- [Goal of the exercise]: With the line containing "973x628 pixels." as the start and the line containing "Given: Click the view chart line icon" as the end, transcribe that span of the entries below exactly, including both.

- [Saved data entries]:
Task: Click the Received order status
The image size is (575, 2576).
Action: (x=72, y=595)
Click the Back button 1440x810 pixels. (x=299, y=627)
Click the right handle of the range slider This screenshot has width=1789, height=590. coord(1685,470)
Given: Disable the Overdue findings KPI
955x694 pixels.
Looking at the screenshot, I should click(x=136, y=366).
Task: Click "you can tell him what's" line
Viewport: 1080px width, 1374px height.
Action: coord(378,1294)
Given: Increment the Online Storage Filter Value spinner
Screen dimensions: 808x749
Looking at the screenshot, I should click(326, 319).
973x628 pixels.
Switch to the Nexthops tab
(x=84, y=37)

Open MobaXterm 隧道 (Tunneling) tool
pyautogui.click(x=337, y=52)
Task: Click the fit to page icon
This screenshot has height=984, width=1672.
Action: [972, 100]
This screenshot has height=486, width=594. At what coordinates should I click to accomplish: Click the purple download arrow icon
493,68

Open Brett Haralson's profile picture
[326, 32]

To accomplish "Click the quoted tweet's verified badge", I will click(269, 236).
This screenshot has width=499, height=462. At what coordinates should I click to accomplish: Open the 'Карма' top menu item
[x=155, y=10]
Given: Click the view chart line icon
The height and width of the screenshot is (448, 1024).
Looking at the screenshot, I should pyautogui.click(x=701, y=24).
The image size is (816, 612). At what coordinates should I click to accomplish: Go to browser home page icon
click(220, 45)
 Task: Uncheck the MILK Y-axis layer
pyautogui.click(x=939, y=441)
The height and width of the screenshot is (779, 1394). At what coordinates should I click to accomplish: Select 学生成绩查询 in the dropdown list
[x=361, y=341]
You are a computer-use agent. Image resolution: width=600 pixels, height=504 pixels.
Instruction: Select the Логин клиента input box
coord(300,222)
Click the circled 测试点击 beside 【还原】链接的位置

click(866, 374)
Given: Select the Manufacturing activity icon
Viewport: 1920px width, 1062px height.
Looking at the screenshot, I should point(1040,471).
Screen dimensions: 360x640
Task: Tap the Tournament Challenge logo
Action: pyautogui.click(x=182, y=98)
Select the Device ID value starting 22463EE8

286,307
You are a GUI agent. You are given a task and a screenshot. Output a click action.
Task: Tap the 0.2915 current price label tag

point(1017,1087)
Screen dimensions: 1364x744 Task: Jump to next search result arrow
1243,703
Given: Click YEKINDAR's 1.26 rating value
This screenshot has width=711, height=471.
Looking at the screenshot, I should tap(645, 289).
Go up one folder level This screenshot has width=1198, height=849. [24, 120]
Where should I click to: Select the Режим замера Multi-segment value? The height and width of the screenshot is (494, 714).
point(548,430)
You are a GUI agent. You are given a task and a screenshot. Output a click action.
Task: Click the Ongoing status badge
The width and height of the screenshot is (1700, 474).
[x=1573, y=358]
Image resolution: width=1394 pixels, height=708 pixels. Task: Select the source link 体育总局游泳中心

- [Solution]:
973x628 pixels.
Switch to the Nexthops tab
(x=84, y=37)

Open MobaXterm 隧道 (Tunneling) tool
pyautogui.click(x=337, y=52)
Task: Click the fit to page icon
This screenshot has height=984, width=1672.
Action: [972, 100]
This screenshot has height=486, width=594. At what coordinates should I click to accomplish: Click the purple download arrow icon
493,68

Open Brett Haralson's profile picture
[326, 32]

To accomplish "Click the quoted tweet's verified badge", I will click(269, 236).
This screenshot has width=499, height=462. At what coordinates should I click to accomplish: Open the 'Карма' top menu item
[x=155, y=10]
Given: Click the view chart line icon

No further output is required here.